We ate dinner at the LakeShore Cafe, although we couldn't see the sun set because
it was already wet and dark. We had some very enjoyable live entertainment provided
by "Miles," who was a real one-man band from Greenville. Of course, back in
the day when I was playing two-for-one blackjack
in the clueless Greenville casinos, some Greenville tourist agency had sent me some magazines, a cassette tape,
and some brochures, all on the theme that the Delta in general and Greenville in
particular were the original source of all literature and music, so I made my usual
jokes about Greenville, Mississippi, birthplace of the arts, but the truth was
that we had a great time and enjoyed a fun performance. And, while I doubt
Robert Johnson is tossing and turning too restlessly in his grave, we can say
that we've seen a genuine Greenville musician.
Tuesday, April 13
In the morning we drove down some country roads to Hot Springs.
We lunched at the Arlington Hotel, where Al Capone and entourage
used to take the entire fourth floor. The story goes that, in ancient times,
the Native American tribes agreed that weapons could not be used, and that
wars could not be fought, in the Hot Springs area. All peoples could put
down their weapons and bathe together in peace. When the white settlers came,
they continued the tradition, and Prohibition-era gangsters from all over the
U.S. would not fight each other
while vacationing in Hot Springs.

We visited the uncapped hot springs across from the Arlington,
hiked up Hot Springs Mountain, and came down the Dead Chiefs Trail to
the Open Spring. If you have not visited the springs, you might think
the bright green algae is an artifact of the image processing. Nope.
The algae is really that bright green in real life.
 We browsed the books
at the Golden Leaves, but weren't inspired to purchase any books
of ancient wisdom to add to our collection. I think we might have
been a little nervous. Then it was time to check
into our bed and breakfast, where we got married after
only 20 years and 6 months of living together. Then we had some
excellent steaks at the Brick House Cafe, where the hostess penned
us a poem on the theme of "from Hot Springs to bed springs" in honor
of the newlyweds. Then we went back to our spacious room and opened
a bottle of champagne.
OK, OK. It does seem a little sneaky. But you can't invite one person
to your wedding without inviting everyone, so the usual choice is to
throw a Princess Diana style bash that leaves you bankrupt, stressed, and miserable, or
else to throw a more modest ceremony in the full knowledge that you will be
leaving someone out and hurting someone's feelings. In fact, we
went through something similar not too long ago, with someone we thought a close
friend, who clearly didn't think we were close enough friends to be invited
to his wedding, and, well, it just isn't a pleasant feeling. But spending a zillion bucks
to keep everybody happy who needs to be kept happy -- and, by the by, forcing
relatives to drive or fly from out of town to attend what is, after all, a
fairly tedious ritual -- nah. And if I had to wear white and be photographed
with flowers, well, it just wasn't going to happen. So the secret wedding.

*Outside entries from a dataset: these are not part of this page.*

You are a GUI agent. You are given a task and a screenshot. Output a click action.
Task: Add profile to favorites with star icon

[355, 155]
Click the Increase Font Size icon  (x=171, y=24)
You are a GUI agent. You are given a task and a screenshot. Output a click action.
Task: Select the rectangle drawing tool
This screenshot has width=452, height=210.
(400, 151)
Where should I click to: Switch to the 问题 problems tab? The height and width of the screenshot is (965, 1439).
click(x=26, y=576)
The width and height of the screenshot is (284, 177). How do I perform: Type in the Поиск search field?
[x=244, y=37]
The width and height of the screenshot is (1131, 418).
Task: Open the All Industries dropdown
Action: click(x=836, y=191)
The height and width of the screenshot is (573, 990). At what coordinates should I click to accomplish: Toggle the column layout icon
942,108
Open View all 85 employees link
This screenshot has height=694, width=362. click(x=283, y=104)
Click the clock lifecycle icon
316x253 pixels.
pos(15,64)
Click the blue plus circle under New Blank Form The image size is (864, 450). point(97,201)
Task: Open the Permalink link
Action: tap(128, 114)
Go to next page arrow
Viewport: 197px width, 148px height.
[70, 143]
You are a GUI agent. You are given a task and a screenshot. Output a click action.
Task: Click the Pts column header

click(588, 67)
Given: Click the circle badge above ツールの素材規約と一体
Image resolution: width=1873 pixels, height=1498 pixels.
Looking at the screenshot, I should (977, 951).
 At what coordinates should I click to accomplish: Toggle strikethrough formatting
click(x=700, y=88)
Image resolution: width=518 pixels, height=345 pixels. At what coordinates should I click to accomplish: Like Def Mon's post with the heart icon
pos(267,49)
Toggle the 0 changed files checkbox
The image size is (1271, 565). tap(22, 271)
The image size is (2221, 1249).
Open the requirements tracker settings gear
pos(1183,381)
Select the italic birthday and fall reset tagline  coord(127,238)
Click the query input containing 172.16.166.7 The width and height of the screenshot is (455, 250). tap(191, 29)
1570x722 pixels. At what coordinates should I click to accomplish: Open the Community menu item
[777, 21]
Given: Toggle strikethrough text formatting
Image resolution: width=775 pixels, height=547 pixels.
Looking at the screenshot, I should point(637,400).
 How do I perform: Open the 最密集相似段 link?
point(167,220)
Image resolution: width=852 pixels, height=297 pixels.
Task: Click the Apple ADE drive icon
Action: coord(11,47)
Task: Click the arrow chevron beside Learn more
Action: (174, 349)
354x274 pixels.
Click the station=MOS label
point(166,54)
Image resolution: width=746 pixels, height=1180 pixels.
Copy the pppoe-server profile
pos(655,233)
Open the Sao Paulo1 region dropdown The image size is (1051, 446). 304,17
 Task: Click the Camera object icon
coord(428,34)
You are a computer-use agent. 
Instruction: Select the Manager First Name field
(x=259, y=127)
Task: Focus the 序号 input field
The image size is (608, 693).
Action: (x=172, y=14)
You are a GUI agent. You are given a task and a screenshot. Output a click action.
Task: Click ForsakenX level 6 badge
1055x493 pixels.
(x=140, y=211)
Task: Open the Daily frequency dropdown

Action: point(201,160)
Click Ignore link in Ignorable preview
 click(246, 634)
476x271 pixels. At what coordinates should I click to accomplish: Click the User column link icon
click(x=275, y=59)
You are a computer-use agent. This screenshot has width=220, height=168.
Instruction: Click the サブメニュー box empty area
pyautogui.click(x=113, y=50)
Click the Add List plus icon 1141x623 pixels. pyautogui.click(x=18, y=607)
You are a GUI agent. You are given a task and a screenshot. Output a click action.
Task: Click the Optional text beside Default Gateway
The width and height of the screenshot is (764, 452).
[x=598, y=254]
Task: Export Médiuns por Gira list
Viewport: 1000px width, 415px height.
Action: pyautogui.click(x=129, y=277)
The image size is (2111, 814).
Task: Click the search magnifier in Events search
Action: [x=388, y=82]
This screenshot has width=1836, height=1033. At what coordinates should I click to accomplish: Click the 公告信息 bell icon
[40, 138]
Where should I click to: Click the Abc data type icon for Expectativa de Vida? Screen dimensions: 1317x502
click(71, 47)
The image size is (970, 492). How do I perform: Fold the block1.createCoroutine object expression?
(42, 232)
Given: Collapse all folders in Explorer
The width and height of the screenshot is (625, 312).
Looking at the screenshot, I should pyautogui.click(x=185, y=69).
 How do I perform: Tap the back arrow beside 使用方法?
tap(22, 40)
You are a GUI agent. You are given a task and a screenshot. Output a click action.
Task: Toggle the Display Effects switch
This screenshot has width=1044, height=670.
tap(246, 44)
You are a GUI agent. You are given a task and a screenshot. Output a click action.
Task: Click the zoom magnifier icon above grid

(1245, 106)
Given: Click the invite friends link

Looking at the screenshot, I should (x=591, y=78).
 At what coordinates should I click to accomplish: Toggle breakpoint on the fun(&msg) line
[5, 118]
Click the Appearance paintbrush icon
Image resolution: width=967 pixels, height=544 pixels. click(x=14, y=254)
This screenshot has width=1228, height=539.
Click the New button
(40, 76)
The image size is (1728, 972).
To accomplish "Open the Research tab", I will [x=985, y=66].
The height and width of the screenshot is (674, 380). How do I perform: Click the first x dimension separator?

Even my mom didn't know in advance. It was just me and the BF. And I didn't
wear white and try to fob myself off as the world's most well-aged virgin. I
wore the blue cashmere dress with my white triple layer pearl necklace.
And so to the champagne...

Part Two of our southern Arkansas adventure, Explosion at the Butterfly
Factory, is coming soon.
Hummingbird Report: Lots of chasing. Both male and female RTHU present.
Kite Report: Still here, still active. I just saw a Mockingbird chasing one of the Kites.